# WHAT IS EXPECTED
Among the entries below, extract exactly the lines that run from the one with "Given: Open the Μετάφραση menu" through the one with "Given: Open the Aa fonts tab", both ends included.

Stored data:
-- Opening Marker --
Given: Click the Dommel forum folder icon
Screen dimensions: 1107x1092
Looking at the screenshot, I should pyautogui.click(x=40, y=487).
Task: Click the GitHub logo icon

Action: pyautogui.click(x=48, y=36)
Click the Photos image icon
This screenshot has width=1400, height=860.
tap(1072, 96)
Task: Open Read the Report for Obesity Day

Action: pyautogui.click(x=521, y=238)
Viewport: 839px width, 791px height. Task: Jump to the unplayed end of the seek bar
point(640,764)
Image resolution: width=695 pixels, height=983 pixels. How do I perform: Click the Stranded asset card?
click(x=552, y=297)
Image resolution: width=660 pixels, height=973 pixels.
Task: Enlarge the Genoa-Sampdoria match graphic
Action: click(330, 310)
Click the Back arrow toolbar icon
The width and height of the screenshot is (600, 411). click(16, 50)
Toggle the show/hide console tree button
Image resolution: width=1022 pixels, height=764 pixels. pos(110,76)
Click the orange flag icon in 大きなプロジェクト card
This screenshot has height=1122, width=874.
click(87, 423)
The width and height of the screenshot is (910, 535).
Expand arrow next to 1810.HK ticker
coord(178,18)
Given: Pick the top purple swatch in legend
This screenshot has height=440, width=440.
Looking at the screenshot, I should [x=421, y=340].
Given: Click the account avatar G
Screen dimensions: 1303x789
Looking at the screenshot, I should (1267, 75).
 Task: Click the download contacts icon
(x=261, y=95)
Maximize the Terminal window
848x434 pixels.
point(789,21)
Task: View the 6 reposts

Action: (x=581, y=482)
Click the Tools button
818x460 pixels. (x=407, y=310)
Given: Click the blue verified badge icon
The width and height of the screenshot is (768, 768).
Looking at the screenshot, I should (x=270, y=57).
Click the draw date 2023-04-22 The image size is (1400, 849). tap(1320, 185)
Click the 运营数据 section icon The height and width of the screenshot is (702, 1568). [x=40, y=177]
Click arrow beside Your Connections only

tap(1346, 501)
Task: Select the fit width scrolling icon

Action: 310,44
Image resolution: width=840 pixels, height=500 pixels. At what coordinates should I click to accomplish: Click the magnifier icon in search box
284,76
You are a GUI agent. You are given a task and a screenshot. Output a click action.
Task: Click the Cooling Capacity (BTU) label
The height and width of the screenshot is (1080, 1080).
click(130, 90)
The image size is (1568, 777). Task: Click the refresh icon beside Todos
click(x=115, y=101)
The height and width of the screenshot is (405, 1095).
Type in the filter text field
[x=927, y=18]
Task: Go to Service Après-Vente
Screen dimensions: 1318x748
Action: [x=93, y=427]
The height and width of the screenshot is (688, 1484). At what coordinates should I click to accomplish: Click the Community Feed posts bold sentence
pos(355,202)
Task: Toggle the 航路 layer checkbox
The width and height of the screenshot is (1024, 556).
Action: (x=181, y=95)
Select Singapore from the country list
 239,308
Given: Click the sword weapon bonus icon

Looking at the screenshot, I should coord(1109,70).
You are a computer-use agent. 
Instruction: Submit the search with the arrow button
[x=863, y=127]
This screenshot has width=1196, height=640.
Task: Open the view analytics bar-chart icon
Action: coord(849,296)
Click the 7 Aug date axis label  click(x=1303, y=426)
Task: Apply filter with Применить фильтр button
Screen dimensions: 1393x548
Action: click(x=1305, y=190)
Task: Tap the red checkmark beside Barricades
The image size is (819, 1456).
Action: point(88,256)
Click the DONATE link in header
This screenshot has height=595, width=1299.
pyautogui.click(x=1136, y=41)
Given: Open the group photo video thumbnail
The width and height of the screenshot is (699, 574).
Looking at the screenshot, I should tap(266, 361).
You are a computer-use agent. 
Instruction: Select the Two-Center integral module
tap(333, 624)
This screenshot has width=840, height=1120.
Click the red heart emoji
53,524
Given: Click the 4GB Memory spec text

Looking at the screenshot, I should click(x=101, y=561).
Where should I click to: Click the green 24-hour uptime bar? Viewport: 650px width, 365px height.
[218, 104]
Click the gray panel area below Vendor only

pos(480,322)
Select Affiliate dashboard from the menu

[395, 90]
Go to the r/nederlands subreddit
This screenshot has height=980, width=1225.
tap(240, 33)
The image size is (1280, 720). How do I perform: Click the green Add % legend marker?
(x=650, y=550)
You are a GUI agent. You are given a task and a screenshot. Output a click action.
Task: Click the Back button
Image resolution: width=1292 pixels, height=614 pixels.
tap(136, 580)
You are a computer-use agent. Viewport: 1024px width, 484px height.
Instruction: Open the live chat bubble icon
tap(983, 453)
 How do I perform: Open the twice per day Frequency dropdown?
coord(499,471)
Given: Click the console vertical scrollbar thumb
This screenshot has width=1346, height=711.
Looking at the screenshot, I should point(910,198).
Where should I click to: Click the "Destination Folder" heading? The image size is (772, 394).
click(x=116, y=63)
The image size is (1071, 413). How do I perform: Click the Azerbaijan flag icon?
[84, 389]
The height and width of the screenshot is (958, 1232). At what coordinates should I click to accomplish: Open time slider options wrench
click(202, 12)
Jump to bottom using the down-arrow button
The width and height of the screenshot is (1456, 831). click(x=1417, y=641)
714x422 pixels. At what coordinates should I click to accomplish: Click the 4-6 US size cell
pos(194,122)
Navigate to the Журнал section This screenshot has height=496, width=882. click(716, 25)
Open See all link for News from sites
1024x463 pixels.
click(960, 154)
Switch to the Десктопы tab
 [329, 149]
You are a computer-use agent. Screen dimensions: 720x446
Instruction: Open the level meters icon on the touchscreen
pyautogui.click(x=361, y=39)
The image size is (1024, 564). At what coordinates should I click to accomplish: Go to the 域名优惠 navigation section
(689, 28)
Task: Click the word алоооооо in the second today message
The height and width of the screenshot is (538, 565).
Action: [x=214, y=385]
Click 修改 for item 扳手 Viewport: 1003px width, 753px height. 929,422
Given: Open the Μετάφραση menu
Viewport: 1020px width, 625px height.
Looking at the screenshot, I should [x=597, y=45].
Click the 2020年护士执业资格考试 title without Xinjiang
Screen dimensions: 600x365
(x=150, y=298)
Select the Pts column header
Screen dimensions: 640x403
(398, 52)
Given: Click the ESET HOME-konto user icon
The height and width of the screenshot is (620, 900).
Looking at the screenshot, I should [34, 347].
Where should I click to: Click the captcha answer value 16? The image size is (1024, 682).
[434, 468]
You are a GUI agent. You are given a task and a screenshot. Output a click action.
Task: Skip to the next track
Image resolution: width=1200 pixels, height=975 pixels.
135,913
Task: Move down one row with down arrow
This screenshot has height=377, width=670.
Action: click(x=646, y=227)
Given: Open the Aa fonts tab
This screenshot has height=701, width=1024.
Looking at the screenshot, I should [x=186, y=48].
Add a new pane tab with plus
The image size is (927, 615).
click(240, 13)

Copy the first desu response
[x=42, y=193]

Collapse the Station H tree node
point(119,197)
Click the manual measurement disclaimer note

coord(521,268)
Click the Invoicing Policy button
-- Closing Marker --
# EXERCISE RESPONSE
Given: Open the Μετάφραση menu
Viewport: 1020px width, 625px height.
Looking at the screenshot, I should [x=597, y=45].
Click the 2020年护士执业资格考试 title without Xinjiang
Screen dimensions: 600x365
(x=150, y=298)
Select the Pts column header
Screen dimensions: 640x403
(398, 52)
Given: Click the ESET HOME-konto user icon
The height and width of the screenshot is (620, 900).
Looking at the screenshot, I should [34, 347].
Where should I click to: Click the captcha answer value 16? The image size is (1024, 682).
[434, 468]
You are a GUI agent. You are given a task and a screenshot. Output a click action.
Task: Skip to the next track
Image resolution: width=1200 pixels, height=975 pixels.
135,913
Task: Move down one row with down arrow
This screenshot has height=377, width=670.
Action: click(x=646, y=227)
Given: Open the Aa fonts tab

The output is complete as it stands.